> About this exercise
Set down the listing exactly as given, minus images.

> Information given
'''
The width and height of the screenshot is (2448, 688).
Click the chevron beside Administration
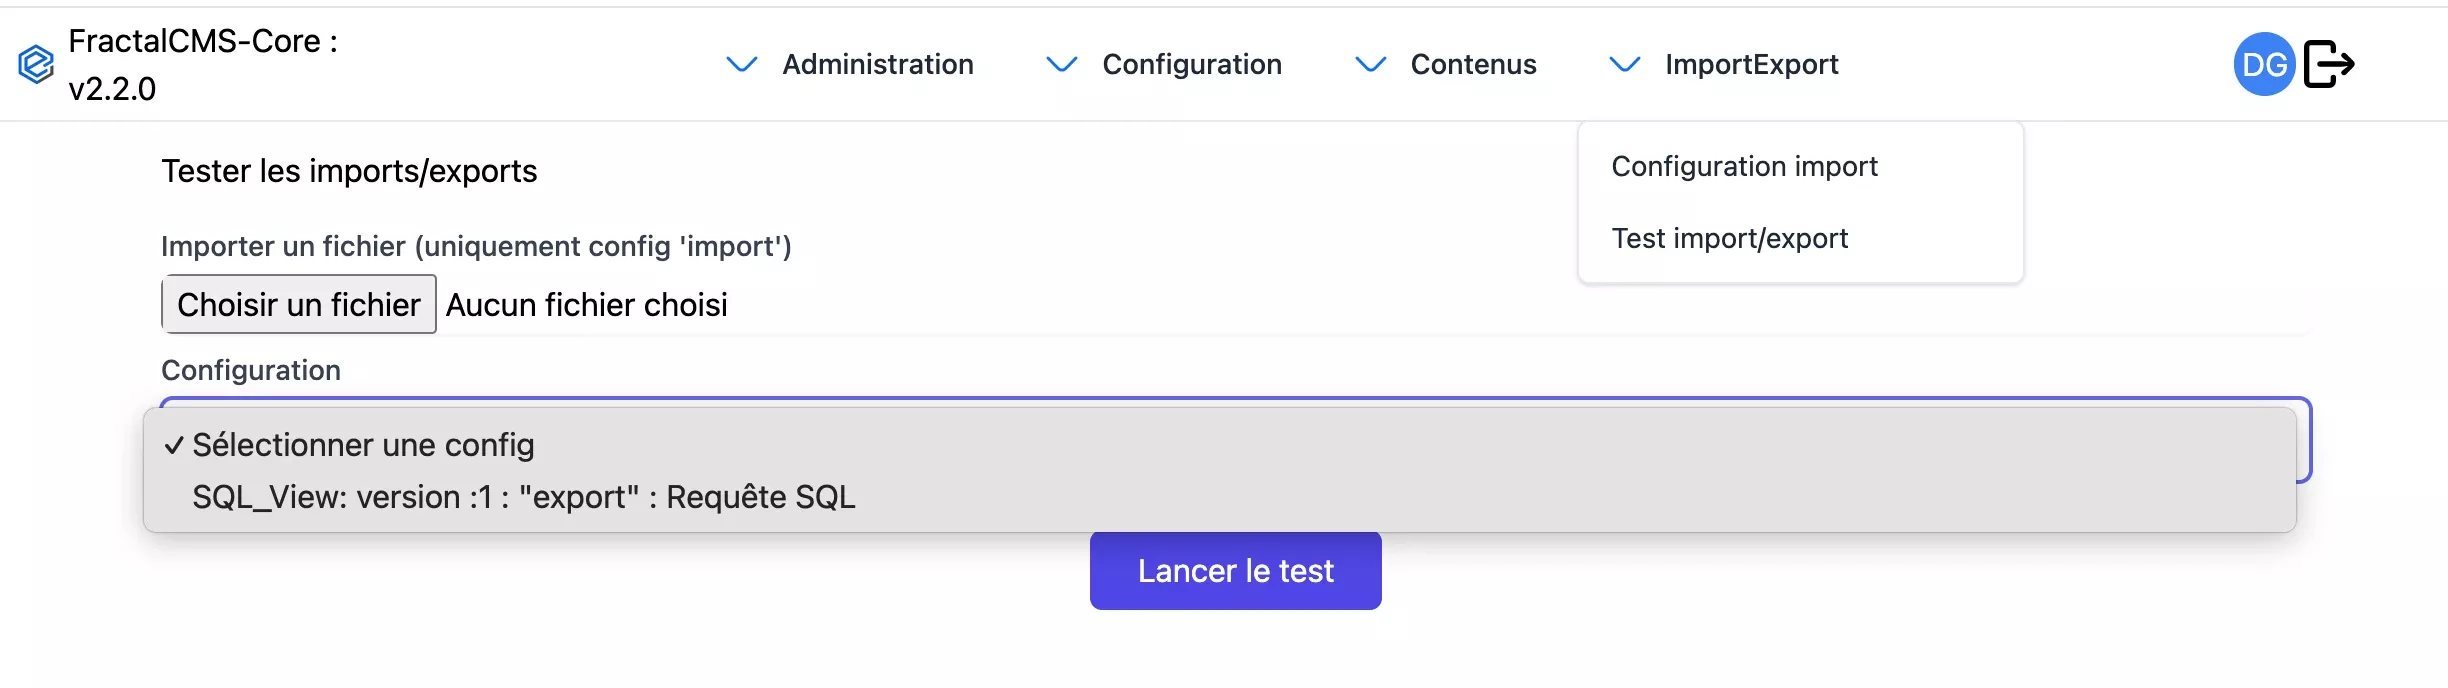741,64
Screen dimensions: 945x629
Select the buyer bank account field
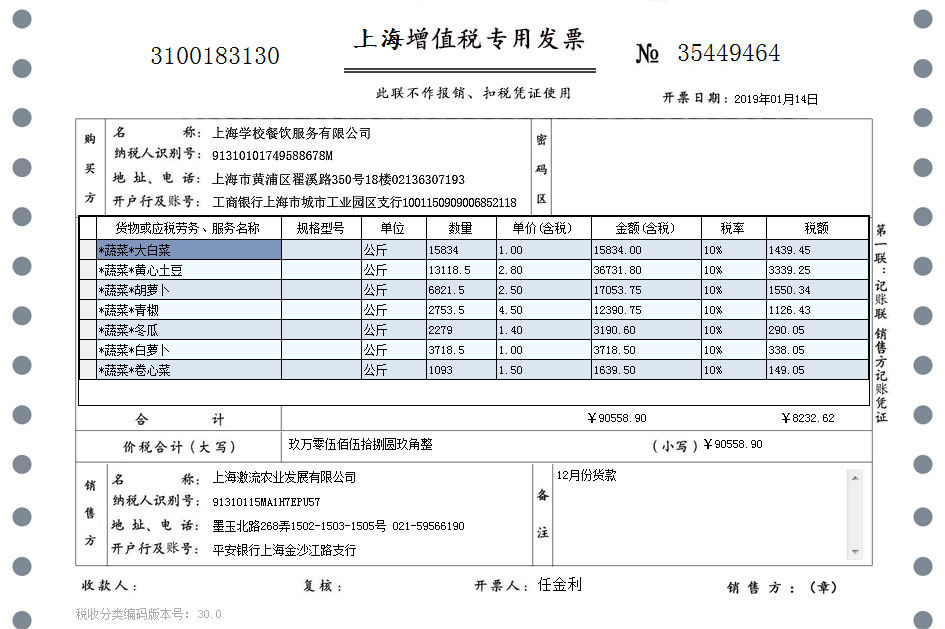(364, 203)
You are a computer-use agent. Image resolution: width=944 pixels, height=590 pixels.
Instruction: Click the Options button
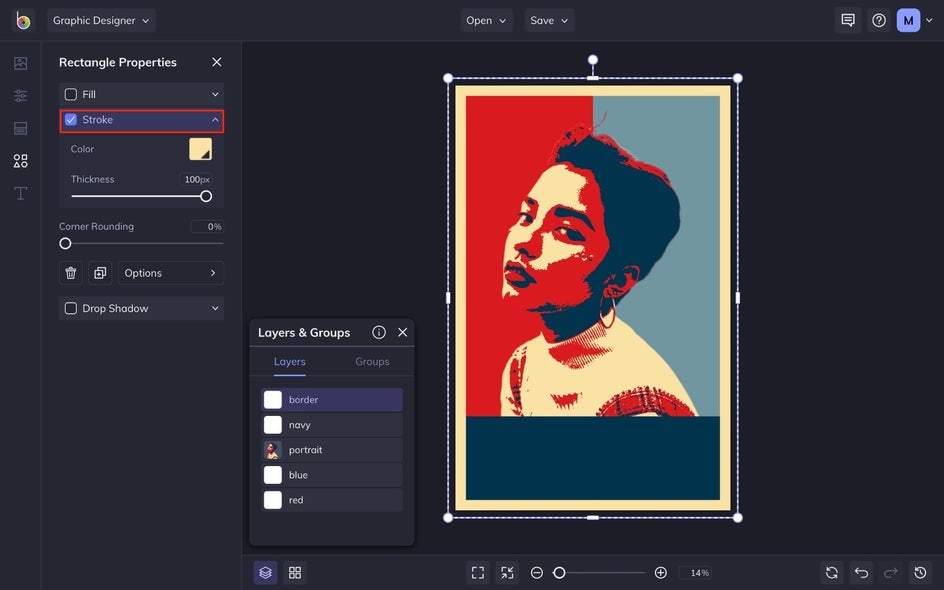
'''
> Output
The width and height of the screenshot is (2448, 688).
Click the chevron beside Administration
741,64
Screen dimensions: 945x629
Select the buyer bank account field
(364, 203)
You are a computer-use agent. Image resolution: width=944 pixels, height=590 pixels.
Instruction: Click the Options button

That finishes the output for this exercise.